Troisièmement, les conditions de financement pour les emprunteurs des pays émergents pourraient rapidement se détériorer en cas de resserrement des conditions monétaires internationales et de remontée de l’aversion au risque. De fait, ce risque a commencé à se concrétiser en février, avec la baisse des entrées de capitaux étrangers et les tensions sur les rendements de la dette extérieure émergente.

Enfin, de nouveaux chocs pourraient faire dérailler la trajectoire de reprise économique d’autant plus rapidement que la crise liée à l’épidémie de Covid19 a laissé de profondes cicatrices sur les finances publiques, le secteur des entreprises et le marché du travail.

Risque souverain et risque de crédit : à surveiller

La crise l’an dernier a conduit à une augmentation du risque souverain dans les pays émergents. Certes, la détérioration des finances publiques s’explique par l’obligation des Etats de soutenir la population, confrontée à un choc économique sans précédent. Elle ne reflète pas une mauvaise gestion macroéconomique. Cependant, les événements de crédit (défauts et restructurations de dette) se multiplient, en particulier en Afrique subsaharienne, malgré les soutiens apportés par les créanciers officiels (lignes de financement d’urgence du FMI, initiative de suspension du service de la dette du G20-Club de Paris). En outre, même si leur solvabilité n’est pas en cause, certains grands pays émergents tels que le Brésil, l’Afrique du Sud et l’Inde, sont aussi à surveiller compte tenu du lourd fardeau de leur dette et de leurs besoins de financement particulièrement élevés en 2021.

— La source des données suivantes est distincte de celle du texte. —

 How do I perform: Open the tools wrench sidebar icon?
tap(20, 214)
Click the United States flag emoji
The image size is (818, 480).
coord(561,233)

Les risques de crédit ont également augmenté au cours de l’année écoulée. Les mesures mises en œuvre en 2020 pour soutenir les entreprises et les ménages devraient être maintenues en 2021, au moins partiellement, dans le but de freiner ou différer la hausse des difficultés de paiement. Cependant, les problèmes de liquidité et de solvabilité des entreprises devraient s’aggraver lorsque les mesures de soutien seront levées. De leur côté, les banques souffrent de la hausse du coût du crédit dans un environnement de taux faibles, et leur capacité à accorder des prêts pourrait s’affaiblir. Dans de nombreux pays (en Afrique, en Amérique latine, mais aussi en Inde et en Chine), les sources de vulnérabilités se sont aggravées l’an dernier (dette élevée des entreprises, fragilités des secteurs bancaires et/ou dette publique en hausse). Les autorités pourraient tenter d’y remédier en recourant à des mesures macro-prudentielles ainsi qu’à des réformes structurelles visant à améliorer les perspectives de croissance économique.